Whistleblower reports to the SEC continued to rise during the latest fiscal year, according to the agency’s annual Dodd-Frank Whistleblower Program report to Congress. According to the November 15, 2013 report, a copy of which can be found here, there were 3,238 whistleblower reports to the SEC during the 2013 fiscal year, brining the total number of whistleblower reports to the agency since the program’s August 2011 inception to 6,573.
The whistleblower program Dodd-Frank Act provides for the payment of a whistleblower bounty to individuals who voluntarily provide original information that leads a successful enforcement action resulting in monetary sanctions over $ 1 million. The eligible whistleblowers may receive a n award of ten to thirty percent of the amounts the agency collects. To ensure that bounty awards would not decrease the amount of recovery for the victims of securities law violations, Congress established a separate fund, called the Investor Protection Fund out of which the bounty payments are to be made.
In 2012, the first full fiscal year in which the program was in place, the agency received 3,001 whistleblower tips. The number of whistleblower reports increased in fiscal 2013 to 3,228, an increase of about 7.5%, bringing the total number of whistleblower reports since the program’s inception to 6,573.
The most common complaint categories reported by whistleblowers during the 2013 fiscal year were Corporate Disclosures and Financials (17.2%); Offering Fraud (17.1%) and Manipulation (16.2%). Other significant categories include insider trading (with 6% of tips during fiscal 2013)and FCPA violations (4.6%). The distribution of reports by complaint category during fiscal 2013 was roughly comparable to the distribution of whistleblower reports during the 2012 fiscal year.
During the 2013 fiscal year, the Commission received whistleblower submissions from individuals in all fifty states, as well as from the District of Columbia, Puerto Rico, Guam, and the U.S. Virgin Islands. The states with the highest numbers of whistleblowers in fiscal 2013 were California (375 tips, or 11.6% of all tips during the fiscal year), New York (215), Florida (187) and Texas (135).
The SEC also received whistleblower reports from individuals in fifty-five countries during fiscal 2013, bringing the total number of countries from which the agency has received whistleblower reports since the program’s inception to sixty-eight. The countries with the highest numbers of whistleblower reports during fiscal 2013 were the United Kingdom (66), Canada (62) and China (52).
Though the agency has now received over 6,500 whistleblower reports, so far the agency has made only a total of six whistleblower bounty awards, including four during fiscal 2013. The 2013 awards included the largest award to date, an award of over $14 million at the very end of the 2013 fiscal year. The agency awarded a total amount of about $14.8 million during fiscal 2013. The balance remaining in the Investor Protection Fund (out of which the awards are made) was $439 million at the end of the fiscal year – so the SEC has plenty of funds out of which to make further awards.

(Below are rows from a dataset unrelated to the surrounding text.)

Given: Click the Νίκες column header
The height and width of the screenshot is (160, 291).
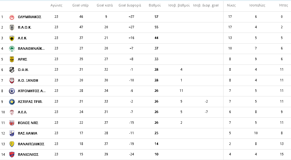Looking at the screenshot, I should point(231,5).
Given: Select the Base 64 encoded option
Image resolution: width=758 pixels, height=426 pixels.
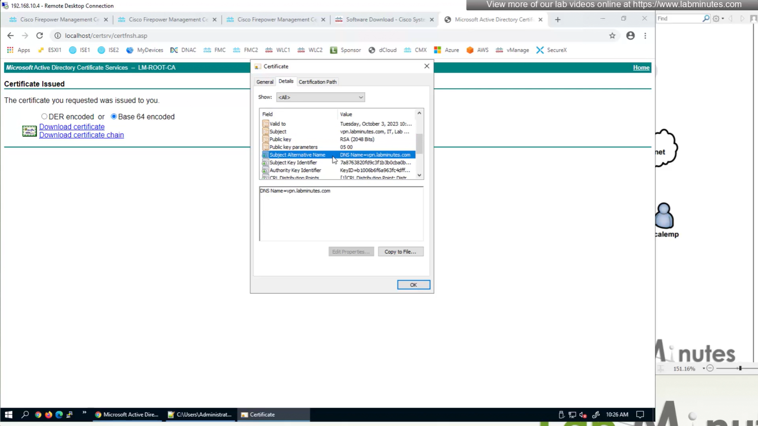Looking at the screenshot, I should (x=114, y=116).
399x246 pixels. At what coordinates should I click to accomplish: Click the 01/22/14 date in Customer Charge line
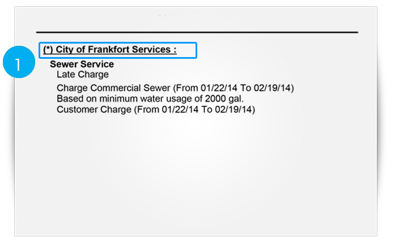[180, 110]
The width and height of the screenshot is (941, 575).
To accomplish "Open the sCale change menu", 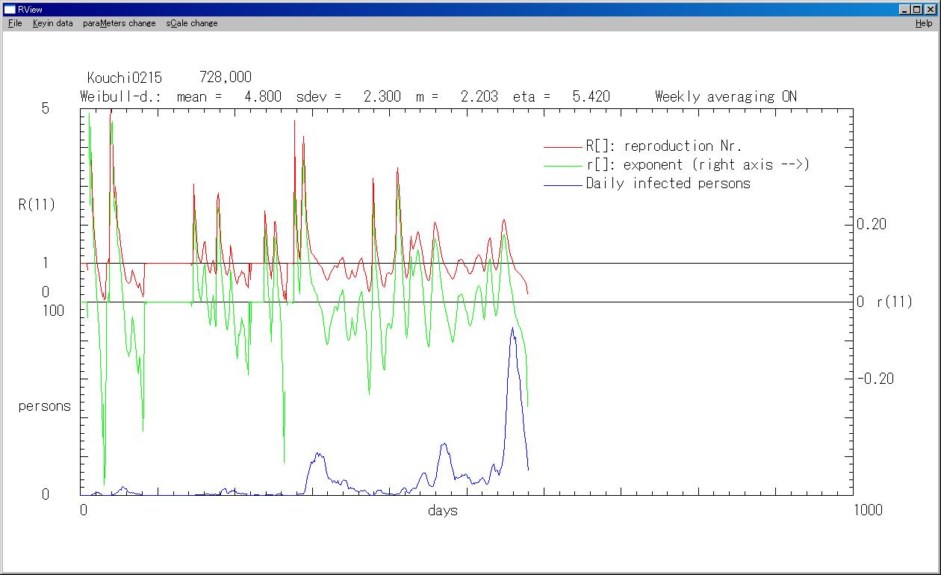I will (192, 23).
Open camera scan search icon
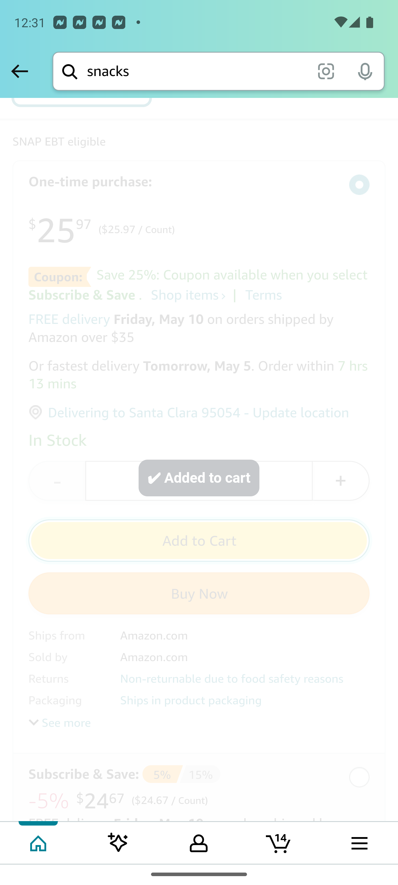 326,71
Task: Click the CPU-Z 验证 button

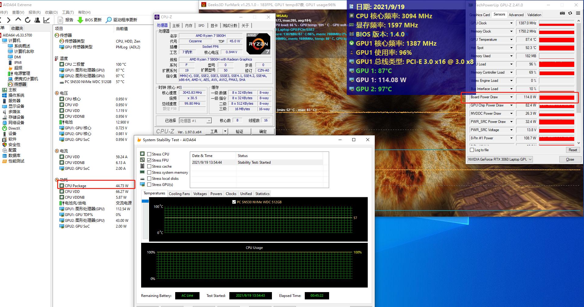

Though the program has so far made only a few awards relative to the number of whistleblower reports, it seems likely that the number of awards will accelerate in the future. The very painstaking process the agency follow in making awards (described in the report to Congress) shows that the agency is being very careful and very deliberate in making awards. As the agency makes more awards, it seems likely that the program will attract more whistleblower reports, particularly to the extent that the agency makes more large awards (the recent $14 million award came only at the very end of the fiscal year and so had no impact in connection with the figures presented in the most recent report to Congress). The lengths to which the agency has gone to protect the anonymity of the whistleblower is also likely to encourage others to come forward.
The significant numbers of whistleblowers from outside the United States is very interesting. The agency reports that during fiscal 2013, the agency received 404 whistleblower reports from individuals located outside the United States, representing 11.77% of all whistleblower reports during the fiscal year. This is up slightly from the prior fiscal year, both in absolute numbers and in percentages; there were 324 whistleblower reports from outside the Unites States, representing 10.8% of all fiscal 2012 tips.
It will be interesting to see how these non-U.S. reports play out over time, and whether and to what extent the agency makes bounty awards to whistleblowers from outside the U.S. It will also be interesting to see if reports from outside the U.S. continue at the current levels in light of the fact that courts have held that the Dodd-Frank provisions protecting whistleblowers from retaliation do not apply outside the U.S. (about which refer here). Many prospective whistleblowers learning that they would not have the benefit of the anti-retaliation provisions might now be less willing to come forward. In the absence of these protections, the volume of whistleblower reports from outside the U.S. might well decline.
Another question that will be interesting to follow is whether or not there will be further follow -on civil lawsuits following in the wake of whistleblower reports (of the kind discussed here). My concern is that increased whistleblowing activity, encouraged by the availability of whistleblower bounties, could lead to an increase not only in SEC enforcement activity but also to an increase in follow-on civil litigation, including in particular securities class action litigation activity.